Re: [PATCH 2/5] index-format.txt: document SHA-256 index format

Derrick Stolee <stolee@xxxxxxxxx> · Fri, 14 Aug 2020 08:28:13 -0400

On 8/14/2020 8:21 AM, Martin Ågren wrote:
> Similar to a recent commit, document that in SHA-1 repositories, we use
> SHA-1 and in SHA-256 repositories, we use SHA-256, then replace all
> other uses of "SHA-1" with something more neutral.
> 
> Signed-off-by: Martin Ågren <martin.agren@xxxxxxxxx>
> ---
>  Documentation/technical/index-format.txt | 27 +++++++++++++-----------
>  1 file changed, 15 insertions(+), 12 deletions(-)
> 
> diff --git a/Documentation/technical/index-format.txt b/Documentation/technical/index-format.txt
> index faa25c5c52..827ece2ed1 100644
> --- a/Documentation/technical/index-format.txt
> +++ b/Documentation/technical/index-format.txt
> @@ -3,8 +3,11 @@ Git index format
>  
>  == The Git index file has the following format
>  
> -  All binary numbers are in network byte order. Version 2 is described
> -  here unless stated otherwise.
> +  All binary numbers are in network byte order.
> +  In a repository using the traditional SHA-1, checksums and object IDs
> +  (object names) mentioned below are all computed using SHA-1.  Similarly,
> +  in SHA-256 repositories, these values are computed using SHA-256.
> +  Version 2 is described here unless stated otherwise.
>  
>     - A 12-byte header consisting of
>  
> @@ -32,7 +35,7 @@ Git index format
>  
>       Extension data
>  
> -   - 160-bit SHA-1 over the content of the index file before this
> +   - 160-bit hash checksum over the content of the index file before this
>       checksum.

If this hash is flexible, then "160-bit" is not correct anymore, right?

>  == Index entry
> @@ -80,7 +83,7 @@ Git index format
>    32-bit file size
>      This is the on-disk size from stat(2), truncated to 32-bit.
>  
> -  160-bit SHA-1 for the represented object
> +  160-bit object name for the represented object

Same here. The later instances of "160-bit" were dropped.

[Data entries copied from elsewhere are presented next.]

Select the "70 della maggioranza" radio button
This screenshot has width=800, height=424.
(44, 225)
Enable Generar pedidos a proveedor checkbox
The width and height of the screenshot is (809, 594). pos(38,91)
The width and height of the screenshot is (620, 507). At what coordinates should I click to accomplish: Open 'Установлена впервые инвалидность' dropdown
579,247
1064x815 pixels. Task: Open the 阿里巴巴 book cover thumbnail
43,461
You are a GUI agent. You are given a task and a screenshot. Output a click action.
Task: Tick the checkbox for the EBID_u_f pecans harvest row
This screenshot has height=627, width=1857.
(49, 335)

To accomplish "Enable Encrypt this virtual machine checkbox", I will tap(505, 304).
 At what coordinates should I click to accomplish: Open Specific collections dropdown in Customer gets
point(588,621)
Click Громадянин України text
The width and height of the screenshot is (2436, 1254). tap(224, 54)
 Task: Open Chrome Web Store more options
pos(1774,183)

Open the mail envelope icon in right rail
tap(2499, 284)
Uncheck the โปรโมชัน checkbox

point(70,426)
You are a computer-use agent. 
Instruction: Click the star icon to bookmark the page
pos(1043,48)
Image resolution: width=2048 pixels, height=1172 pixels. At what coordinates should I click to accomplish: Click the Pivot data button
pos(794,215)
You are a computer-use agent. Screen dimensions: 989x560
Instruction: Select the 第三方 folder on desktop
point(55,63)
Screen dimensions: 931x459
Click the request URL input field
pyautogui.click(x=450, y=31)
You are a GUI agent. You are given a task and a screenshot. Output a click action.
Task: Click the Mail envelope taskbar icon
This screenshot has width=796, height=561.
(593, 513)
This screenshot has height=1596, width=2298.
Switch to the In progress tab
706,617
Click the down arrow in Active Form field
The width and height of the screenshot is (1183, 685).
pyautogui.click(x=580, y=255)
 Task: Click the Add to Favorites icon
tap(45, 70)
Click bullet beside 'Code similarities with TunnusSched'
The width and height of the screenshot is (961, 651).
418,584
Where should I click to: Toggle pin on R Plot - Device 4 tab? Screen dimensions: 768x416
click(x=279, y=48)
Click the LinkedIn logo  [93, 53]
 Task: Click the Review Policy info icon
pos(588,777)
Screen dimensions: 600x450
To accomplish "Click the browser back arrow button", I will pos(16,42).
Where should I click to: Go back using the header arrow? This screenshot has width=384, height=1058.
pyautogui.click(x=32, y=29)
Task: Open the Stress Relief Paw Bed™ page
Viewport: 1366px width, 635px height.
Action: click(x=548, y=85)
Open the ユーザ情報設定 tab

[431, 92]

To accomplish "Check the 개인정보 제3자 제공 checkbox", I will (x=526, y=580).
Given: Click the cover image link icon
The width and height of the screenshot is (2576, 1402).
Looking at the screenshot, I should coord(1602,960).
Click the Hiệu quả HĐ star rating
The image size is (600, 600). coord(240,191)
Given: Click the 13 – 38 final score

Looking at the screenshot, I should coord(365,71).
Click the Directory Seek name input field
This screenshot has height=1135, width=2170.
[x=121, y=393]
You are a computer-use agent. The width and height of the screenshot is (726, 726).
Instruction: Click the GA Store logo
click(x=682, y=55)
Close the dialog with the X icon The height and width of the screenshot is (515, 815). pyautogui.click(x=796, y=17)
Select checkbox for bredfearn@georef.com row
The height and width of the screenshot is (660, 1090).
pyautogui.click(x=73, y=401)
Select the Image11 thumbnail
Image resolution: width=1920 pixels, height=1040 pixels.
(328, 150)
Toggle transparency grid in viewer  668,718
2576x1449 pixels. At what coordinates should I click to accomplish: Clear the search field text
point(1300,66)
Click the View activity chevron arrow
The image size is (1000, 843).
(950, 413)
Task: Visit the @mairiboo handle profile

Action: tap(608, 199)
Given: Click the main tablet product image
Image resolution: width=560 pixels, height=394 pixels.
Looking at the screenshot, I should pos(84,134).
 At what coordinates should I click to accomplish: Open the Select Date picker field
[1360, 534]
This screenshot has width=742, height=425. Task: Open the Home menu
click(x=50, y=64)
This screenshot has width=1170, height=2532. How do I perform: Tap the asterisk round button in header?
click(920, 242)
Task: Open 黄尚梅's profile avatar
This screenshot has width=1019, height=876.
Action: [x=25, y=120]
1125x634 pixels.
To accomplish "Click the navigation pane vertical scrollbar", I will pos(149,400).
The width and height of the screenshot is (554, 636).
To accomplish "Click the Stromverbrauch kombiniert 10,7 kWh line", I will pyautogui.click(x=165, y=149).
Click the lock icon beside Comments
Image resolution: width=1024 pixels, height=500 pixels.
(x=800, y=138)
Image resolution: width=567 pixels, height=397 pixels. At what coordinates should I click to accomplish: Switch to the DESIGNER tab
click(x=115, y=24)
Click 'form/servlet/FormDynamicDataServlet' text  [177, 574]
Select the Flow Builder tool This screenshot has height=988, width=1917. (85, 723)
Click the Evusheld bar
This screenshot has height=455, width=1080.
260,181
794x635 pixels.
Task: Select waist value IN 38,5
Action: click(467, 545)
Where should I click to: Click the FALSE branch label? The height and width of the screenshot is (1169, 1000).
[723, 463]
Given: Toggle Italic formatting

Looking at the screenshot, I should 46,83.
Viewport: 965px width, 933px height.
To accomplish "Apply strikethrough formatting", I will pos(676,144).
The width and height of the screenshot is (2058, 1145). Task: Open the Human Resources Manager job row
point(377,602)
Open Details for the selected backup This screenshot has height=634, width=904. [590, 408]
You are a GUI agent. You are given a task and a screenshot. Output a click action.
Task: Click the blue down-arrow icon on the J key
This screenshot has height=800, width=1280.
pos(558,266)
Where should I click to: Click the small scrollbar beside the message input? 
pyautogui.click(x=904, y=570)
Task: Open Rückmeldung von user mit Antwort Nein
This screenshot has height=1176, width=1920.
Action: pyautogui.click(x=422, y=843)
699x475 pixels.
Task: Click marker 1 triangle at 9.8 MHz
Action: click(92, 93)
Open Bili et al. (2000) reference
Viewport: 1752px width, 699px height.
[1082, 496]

>    A 16-bit 'flags' field split into (high to low bits)
>  
> @@ -211,8 +214,8 @@ Git index format
>  
>    The extension consists of:
>  
> -  - 160-bit SHA-1 of the shared index file. The shared index file path
> -    is $GIT_DIR/sharedindex.<SHA-1>. If all 160 bits are zero, the
> +  - Hash of the shared index file. The shared index file path
> +    is $GIT_DIR/sharedindex.<hash>. If all bits are zero, the
>      index does not require a shared index file.
>  
>    - An ewah-encoded delete bitmap, each bit represents an entry in the
> @@ -253,10 +256,10 @@ Git index format
>  
>    - 32-bit dir_flags (see struct dir_struct)
>  
> -  - 160-bit SHA-1 of $GIT_DIR/info/exclude. Null SHA-1 means the file
> +  - Hash of $GIT_DIR/info/exclude. A null hash means the file
>      does not exist.
>  
> -  - 160-bit SHA-1 of core.excludesfile. Null SHA-1 means the file does
> +  - Hash of core.excludesfile. A null hash means the file does
>      not exist.
>  
>    - NUL-terminated string of per-dir exclude file name. This usually
> @@ -285,13 +288,13 @@ The remaining data of each directory block is grouped by type:
>    - An ewah bitmap, the n-th bit records "check-only" bit of
>      read_directory_recursive() for the n-th directory.
>  
> -  - An ewah bitmap, the n-th bit indicates whether SHA-1 and stat data
> +  - An ewah bitmap, the n-th bit indicates whether hash and stat data
>      is valid for the n-th directory and exists in the next data.
>  
>    - An array of stat data. The n-th data corresponds with the n-th
>      "one" bit in the previous ewah bitmap.
>  
> -  - An array of SHA-1. The n-th SHA-1 corresponds with the n-th "one" bit
> +  - An array of hashes. The n-th hash corresponds with the n-th "one" bit
>      in the previous ewah bitmap.
>  
>    - One NUL.
> @@ -330,12 +333,12 @@ The remaining data of each directory block is grouped by type:
>  
>    - 32-bit offset to the end of the index entries
>  
> -  - 160-bit SHA-1 over the extension types and their sizes (but not
> +  - Hash over the extension types and their sizes (but not
>  	their contents).  E.g. if we have "TREE" extension that is N-bytes
>  	long, "REUC" extension that is M-bytes long, followed by "EOIE",
>  	then the hash would be:
>  
> -	SHA-1("TREE" + <binary representation of N> +
> +	Hash("TREE" + <binary representation of N> +
>  		"REUC" + <binary representation of M>)
>  
>  == Index Entry Offset Table
> 

Thanks,
-Stolee